Spritpreise steigen wieder - Wird der Rabatt weitergegeben?
Autor: Christof Rührmair und Sascha Meyer, dpa
, Montag, 04. Mai 2026
Am ersten Tag des Tankrabatts sackten die Preise nach unten - seither geht es trotz eher sinkender Ölpreise an den Zapfsäulen wieder nach oben. Das heizt die Debatte an.
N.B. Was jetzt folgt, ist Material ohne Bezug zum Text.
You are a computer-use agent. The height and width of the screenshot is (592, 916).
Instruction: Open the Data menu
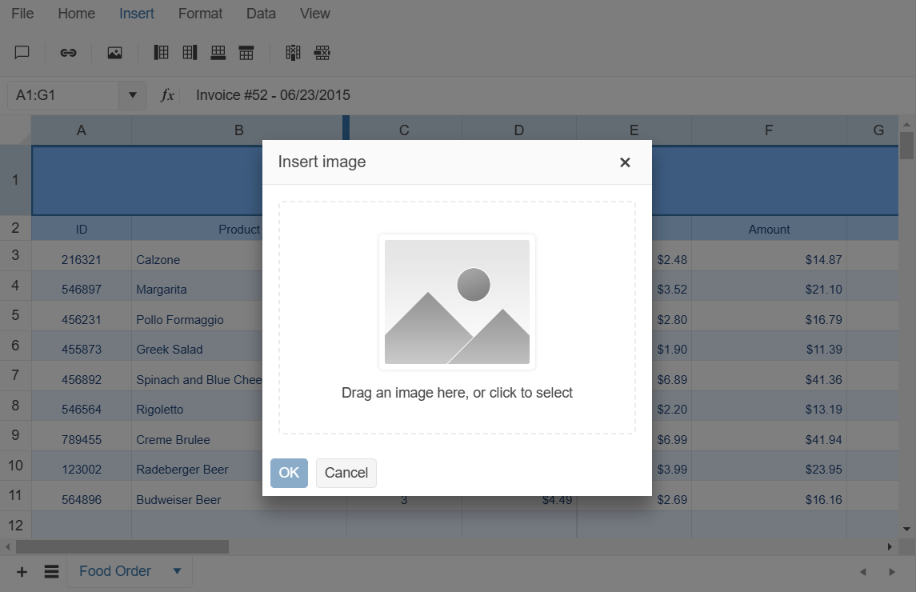tap(261, 13)
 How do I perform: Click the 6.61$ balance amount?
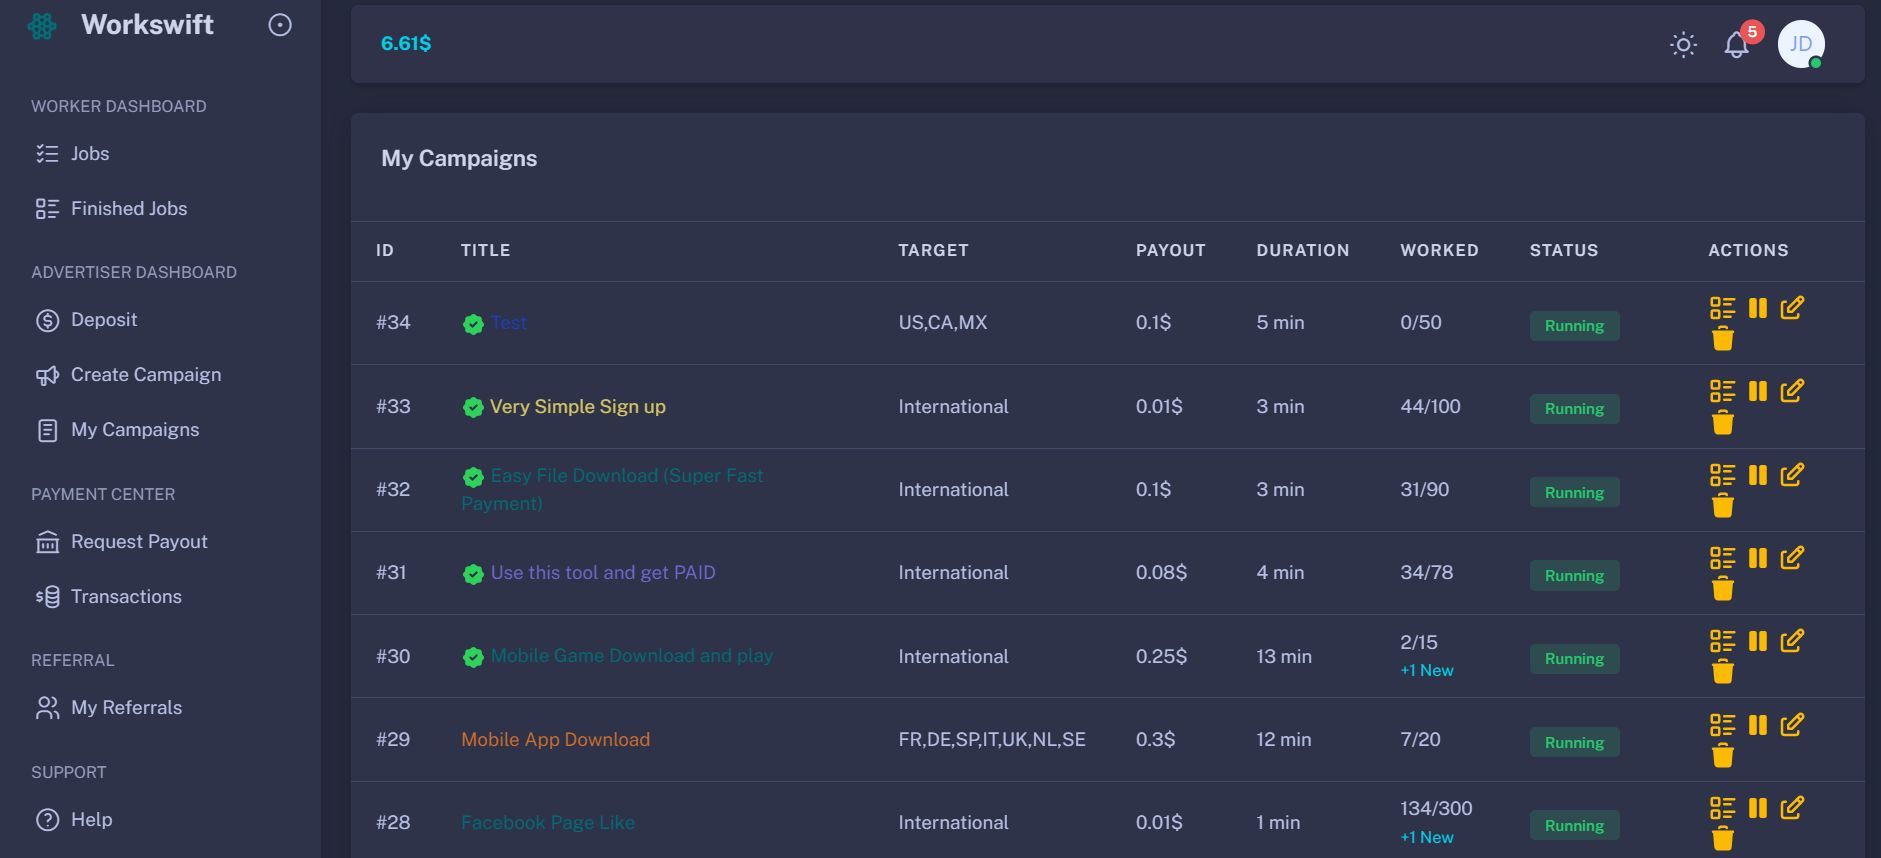(406, 44)
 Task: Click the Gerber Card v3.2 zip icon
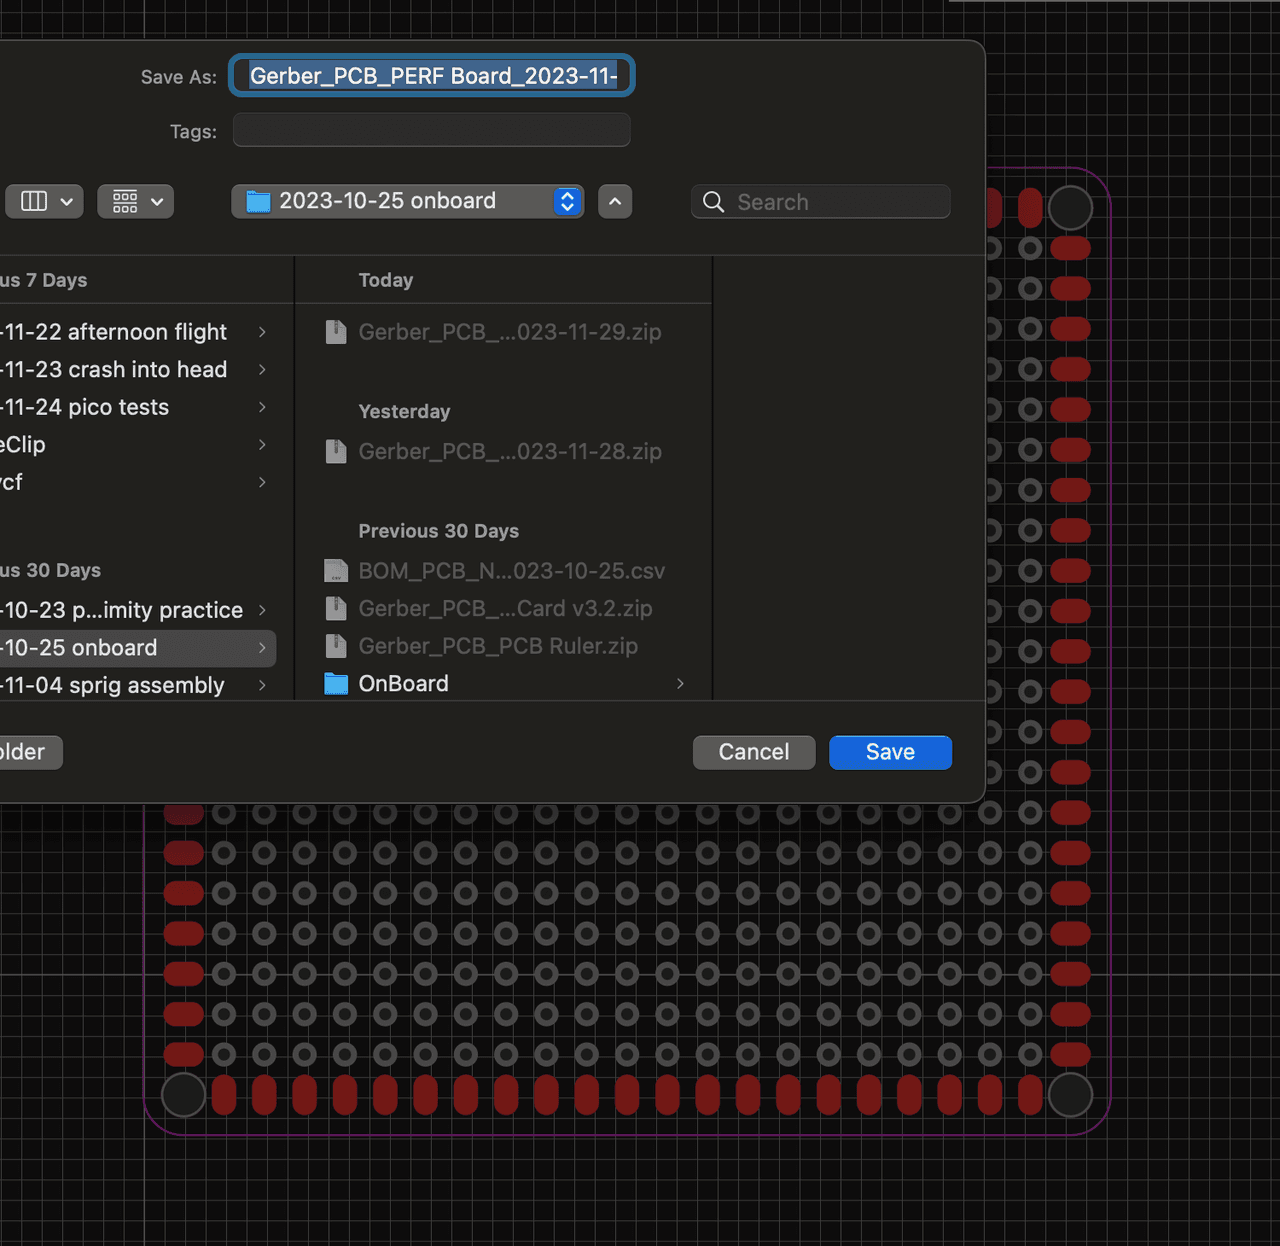pyautogui.click(x=336, y=608)
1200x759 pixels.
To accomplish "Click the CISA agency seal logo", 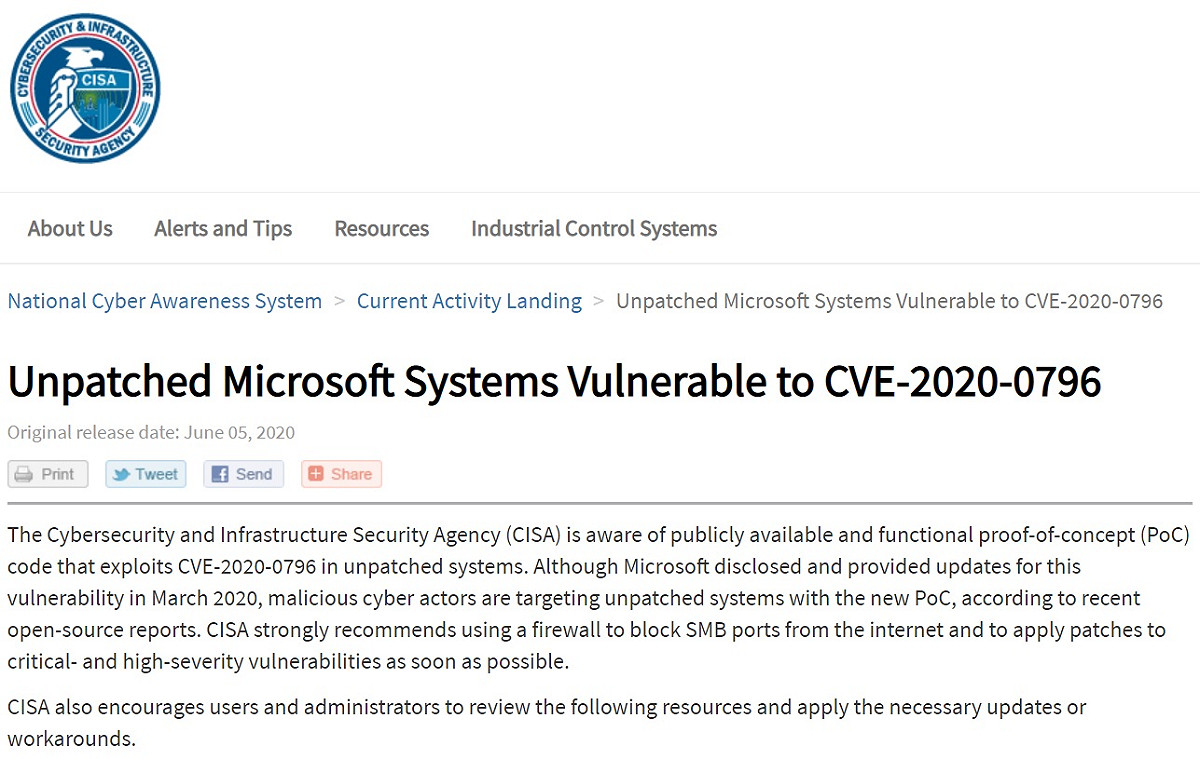I will point(85,88).
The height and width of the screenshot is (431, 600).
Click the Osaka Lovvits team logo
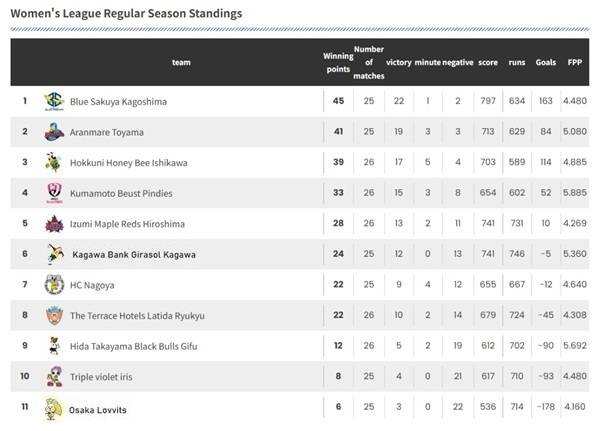[x=54, y=409]
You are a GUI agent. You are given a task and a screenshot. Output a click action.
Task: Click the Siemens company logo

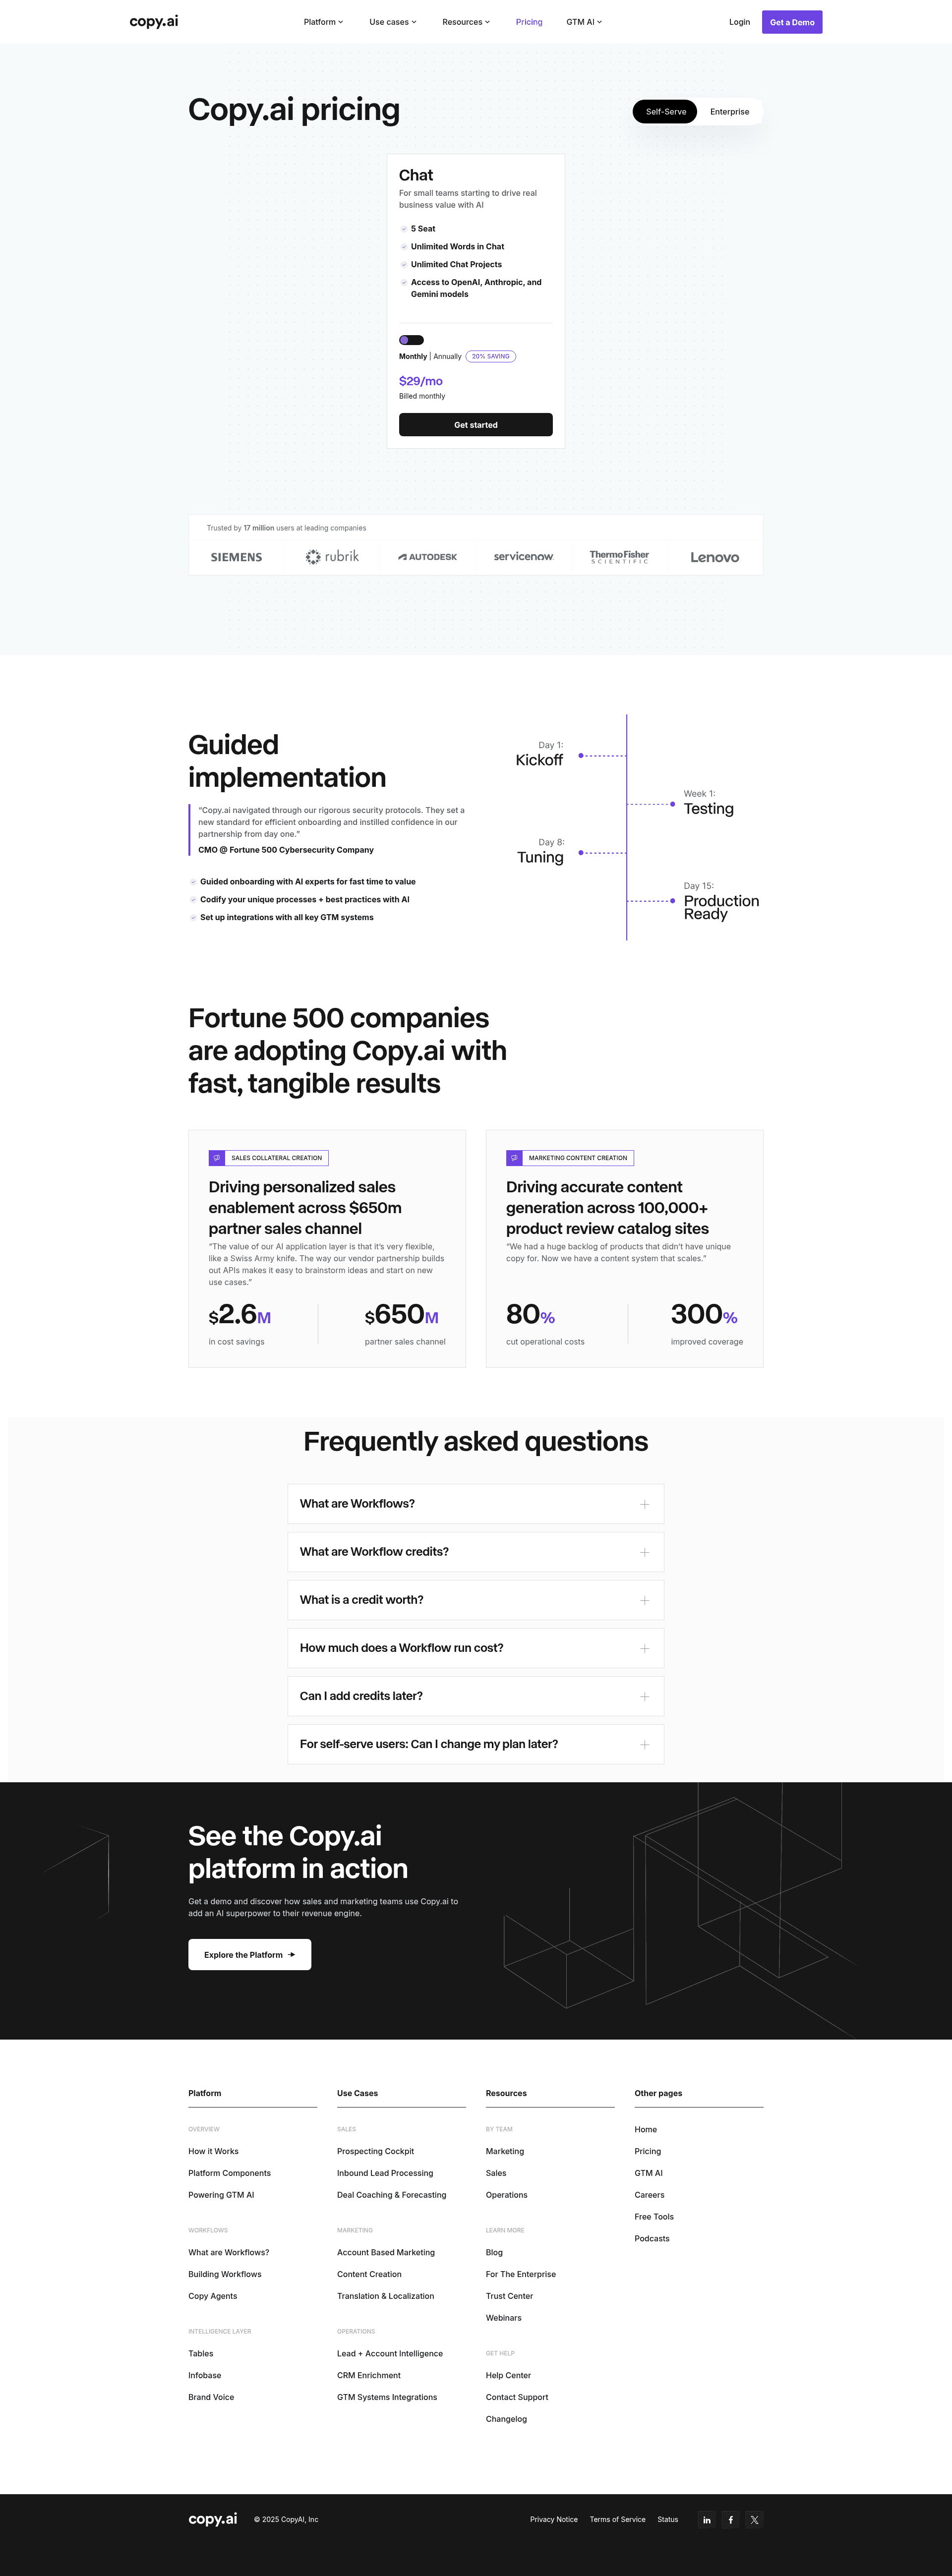[236, 557]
Die Spritpreise enttäuschen derzeit viele Autofahrer, die sich durch den Tankrabatt eine stärkere Entlastung erwartet hatten. Nach einem deutlichen Rückgang am ersten Tag der Steuersenkung geht es an den Zapfsäulen tendenziell wieder bergauf, wie Zahlen des ADAC und des Bundeskartellamts zeigen. Bereits am Sonntag waren Superbenzin und Diesel pro Liter demnach im bundesweiten Tagesdurchschnitt nur noch zwischen 10 und 11 Cent billiger als am letzten Tag vor dem Start des Rabatts - also deutlich weniger als die 16,7 Cent pro Liter, um die die Steuern vorübergehend gesenkt wurden.
Der ADAC zieht aus den Zahlen den Schluss, dass die Energiesteuersenkung von knapp 17 Cent «noch immer nicht vollständig an die Verbraucher weitergegeben wurde». Eine Sprecherin kritisiert zudem, «dass die Mineralölkonzerne erneut Preise anheben, ohne dass dies durch einen steigenden Rohölpreis gerechtfertigt wäre».
Vom Verbraucherzentrale Bundesverband hieß es: «Die Befürchtungen bewahrheiten sich: Der Tankrabatt kommt nicht vollständig bei Verbraucherinnen und Verbrauchern an. Statt Entlastung für Autofahrende droht erneut ein Konzernrabatt.» Und SPD-Fraktionschef Matthias Miersch sagte in der Sendung «Frühstart» von RTL/ntv: «Das kann man sich nicht gefallen lassen.» Eventuell müsse bei den Maßnahmen auch nachgeschärft werden.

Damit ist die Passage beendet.